They may also experience:
- Loss of self esteem
- An increased chance of taking drugs or alcohol misuse
- Developmental behavioral problems
- Loss of an ability to take care of themselves
- Increased danger of abuse or violence
- Sexual abuse
Impact on the community
A community that has homeless people on the streets where they live and work is not something anyone desires.
To most of us it is an affront to our humanity when we see people living rough. Should it really be happening in an affluent society? Sadly, it is.
However, while many sympathise with the plight of the homeless, the way they are regarded by others can be divisive.
Homeless people are often viewed as violating social norms and offending public sensibilities. The stigma surrounding homelessness means that although the homeless are trapped in public, they are not considered to be part of the public sphere.
Besides their outcast status, the homeless are effectively ‘non-citizens’ in the sense that they are unable to meaningfully participate in any civic or social function.
In that sense, a homeless person is not only without a private space but effectively also without anywhere to go publicly either. Various forms of harassment and violence are an effect of that non-acceptance.
One study on the experiences of homeless people with complex problems, revealed a
- 77 per cent chance that someone could sleep rough
- 53 per cent chance that someone could be involved in street drinking
- 32 per cent chance that someone could beg
- 10 per cent chance that someone could be involved in prostitution.
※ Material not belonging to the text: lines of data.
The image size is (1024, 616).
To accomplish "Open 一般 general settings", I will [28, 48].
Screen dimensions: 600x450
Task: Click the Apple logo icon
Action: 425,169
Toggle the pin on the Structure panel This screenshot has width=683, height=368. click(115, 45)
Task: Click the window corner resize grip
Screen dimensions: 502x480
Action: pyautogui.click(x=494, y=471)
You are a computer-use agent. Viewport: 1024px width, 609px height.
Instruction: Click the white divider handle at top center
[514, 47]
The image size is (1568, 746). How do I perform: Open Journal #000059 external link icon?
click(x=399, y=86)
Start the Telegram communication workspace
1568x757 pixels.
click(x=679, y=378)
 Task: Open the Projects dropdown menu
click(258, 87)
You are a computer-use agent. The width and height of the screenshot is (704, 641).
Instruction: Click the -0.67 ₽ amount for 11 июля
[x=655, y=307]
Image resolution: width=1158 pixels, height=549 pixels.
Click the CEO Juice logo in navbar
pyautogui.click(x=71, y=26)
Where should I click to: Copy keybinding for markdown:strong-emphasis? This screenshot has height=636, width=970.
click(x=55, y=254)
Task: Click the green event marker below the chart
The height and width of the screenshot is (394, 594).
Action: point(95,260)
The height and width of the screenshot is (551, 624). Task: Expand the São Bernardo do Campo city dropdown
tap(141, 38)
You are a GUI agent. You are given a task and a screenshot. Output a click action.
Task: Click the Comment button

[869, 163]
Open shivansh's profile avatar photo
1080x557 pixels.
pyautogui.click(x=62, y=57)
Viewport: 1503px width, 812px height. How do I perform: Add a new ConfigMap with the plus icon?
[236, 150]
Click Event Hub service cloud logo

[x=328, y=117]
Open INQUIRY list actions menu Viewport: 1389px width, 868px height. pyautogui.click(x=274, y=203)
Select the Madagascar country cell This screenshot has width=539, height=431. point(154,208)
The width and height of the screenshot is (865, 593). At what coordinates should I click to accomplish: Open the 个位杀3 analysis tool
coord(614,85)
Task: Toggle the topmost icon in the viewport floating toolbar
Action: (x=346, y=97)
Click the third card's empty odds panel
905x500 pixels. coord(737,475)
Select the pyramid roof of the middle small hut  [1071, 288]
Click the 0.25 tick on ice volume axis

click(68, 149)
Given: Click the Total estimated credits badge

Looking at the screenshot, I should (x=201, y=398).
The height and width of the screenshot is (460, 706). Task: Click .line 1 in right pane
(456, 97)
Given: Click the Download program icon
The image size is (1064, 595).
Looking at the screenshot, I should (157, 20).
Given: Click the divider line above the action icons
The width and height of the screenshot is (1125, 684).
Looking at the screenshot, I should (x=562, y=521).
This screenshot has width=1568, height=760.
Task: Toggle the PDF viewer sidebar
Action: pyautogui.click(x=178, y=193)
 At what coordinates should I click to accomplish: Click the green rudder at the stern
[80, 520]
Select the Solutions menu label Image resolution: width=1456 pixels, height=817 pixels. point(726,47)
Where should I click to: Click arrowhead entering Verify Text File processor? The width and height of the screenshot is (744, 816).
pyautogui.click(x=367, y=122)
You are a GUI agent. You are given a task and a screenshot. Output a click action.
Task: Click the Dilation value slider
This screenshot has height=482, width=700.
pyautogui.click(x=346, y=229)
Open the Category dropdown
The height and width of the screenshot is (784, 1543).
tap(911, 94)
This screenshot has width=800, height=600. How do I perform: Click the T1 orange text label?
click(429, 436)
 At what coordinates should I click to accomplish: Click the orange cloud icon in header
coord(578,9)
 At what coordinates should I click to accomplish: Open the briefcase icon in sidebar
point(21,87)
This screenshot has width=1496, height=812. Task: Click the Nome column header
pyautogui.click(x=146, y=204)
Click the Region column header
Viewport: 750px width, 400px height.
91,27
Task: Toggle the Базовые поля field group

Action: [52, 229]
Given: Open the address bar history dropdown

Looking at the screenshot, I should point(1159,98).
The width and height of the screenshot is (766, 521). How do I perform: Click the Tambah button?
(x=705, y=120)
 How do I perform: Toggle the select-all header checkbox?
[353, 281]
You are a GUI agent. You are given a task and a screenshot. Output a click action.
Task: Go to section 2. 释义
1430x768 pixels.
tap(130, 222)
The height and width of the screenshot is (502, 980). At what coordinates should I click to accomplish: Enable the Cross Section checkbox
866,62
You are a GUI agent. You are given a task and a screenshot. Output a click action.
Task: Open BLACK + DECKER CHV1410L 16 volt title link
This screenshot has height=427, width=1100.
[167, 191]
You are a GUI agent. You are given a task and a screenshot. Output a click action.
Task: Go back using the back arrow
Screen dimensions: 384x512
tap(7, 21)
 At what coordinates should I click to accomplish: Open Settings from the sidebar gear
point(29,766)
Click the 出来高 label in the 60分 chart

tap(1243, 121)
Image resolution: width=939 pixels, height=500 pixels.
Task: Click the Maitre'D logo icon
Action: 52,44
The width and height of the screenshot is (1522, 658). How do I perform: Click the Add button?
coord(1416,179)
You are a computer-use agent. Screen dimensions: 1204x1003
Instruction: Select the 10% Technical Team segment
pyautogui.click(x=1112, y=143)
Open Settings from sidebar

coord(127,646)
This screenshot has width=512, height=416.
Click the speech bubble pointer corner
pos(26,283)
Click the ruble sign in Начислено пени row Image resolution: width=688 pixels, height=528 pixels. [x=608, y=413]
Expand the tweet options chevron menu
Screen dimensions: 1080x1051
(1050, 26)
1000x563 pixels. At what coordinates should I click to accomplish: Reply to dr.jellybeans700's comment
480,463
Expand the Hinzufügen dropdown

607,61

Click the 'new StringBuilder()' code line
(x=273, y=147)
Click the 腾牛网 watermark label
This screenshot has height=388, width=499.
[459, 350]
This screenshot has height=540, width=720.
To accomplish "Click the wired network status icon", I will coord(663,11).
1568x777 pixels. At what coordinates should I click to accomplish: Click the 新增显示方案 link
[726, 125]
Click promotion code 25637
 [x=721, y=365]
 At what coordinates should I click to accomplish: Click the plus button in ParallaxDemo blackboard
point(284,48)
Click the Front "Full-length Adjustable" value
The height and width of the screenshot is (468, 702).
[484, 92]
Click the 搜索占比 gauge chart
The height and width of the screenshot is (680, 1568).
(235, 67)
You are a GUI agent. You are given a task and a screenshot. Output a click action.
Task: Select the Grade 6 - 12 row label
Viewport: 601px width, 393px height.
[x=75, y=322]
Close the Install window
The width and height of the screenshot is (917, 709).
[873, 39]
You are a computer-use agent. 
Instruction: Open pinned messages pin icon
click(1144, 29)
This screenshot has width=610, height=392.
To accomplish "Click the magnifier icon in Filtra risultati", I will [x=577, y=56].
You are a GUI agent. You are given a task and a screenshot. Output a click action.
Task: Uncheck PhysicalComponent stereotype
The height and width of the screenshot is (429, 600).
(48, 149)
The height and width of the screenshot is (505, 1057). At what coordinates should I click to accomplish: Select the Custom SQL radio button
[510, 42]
This cannot help but have a negative impact on the community.
On the taxpayer
Addressing the immediate and long-term costs of homelessness can be significant.
Putting in place services which prevent homelessness in the first place, and which help people quickly if they find themselves needing support, can help stop these costs escalating.
Research indicates that:
- The average cost of an A&E visit is £147; four out of 10 experiencing homelessness have used A&E in past six months
- £1,668 is the average cost per arrest; seven out of 10 homeless ex-offenders are reconvicted within one year
- £26,000 is the estimated average cost of a homeless person each year to public purse
- £1 billion is the estimated annual cost of homelessness
How is homelessness being tackled?
Most charities working with the homeless understand the complexity of the situation, and while they provide real immediate help, they also work to address the things that cause people to become homeless in the first place.
This includes giving people help with their mental health and addictions, teaching them life skills, helping them find employment and providing affordable housing.
Centrepoint, the leading charity working with young homeless people, has appointed British entrepreneur and investor, Javad Marandi OBE, and financier, Jamie Reuben, as part of its strategic approach to ending youth homelessness by 2037.
As co-chairs of Centrepoint’s Growth Board, they are part of an ambitious plan to get to the root of the crisis.
This ranges from creating a databank to find out exactly what the shortfalls in the system are and how they can be addressed, to ensuring the welfare safety net, including Universal Credit, covers the real cost of renting locally
The Growth Board is also at the forefront of Centrepoint’s Independent Living Programme (ILP) which is the most important project ever to be undertaken in the youth homelessness charity’s 50-year history.
This is a multi-million pound scheme that is the first of its kind anywhere in the world and is committed to building 300 homes across London and Greater Manchester.
Those aged between 16 and 25 who struggle with, or are at risk of, homelessness but whose prospects have improved with the help of Centrepoint’s frontline services, and have entry-level jobs or apprenticeships, will be able to live independently in modern, safe, and affordable homes paying rents that are capped at around a third of their salary.
It’s all about giving young homeless people the security as well as the tools to be able to move on with their lives, enabling them to look forward to a much brighter future.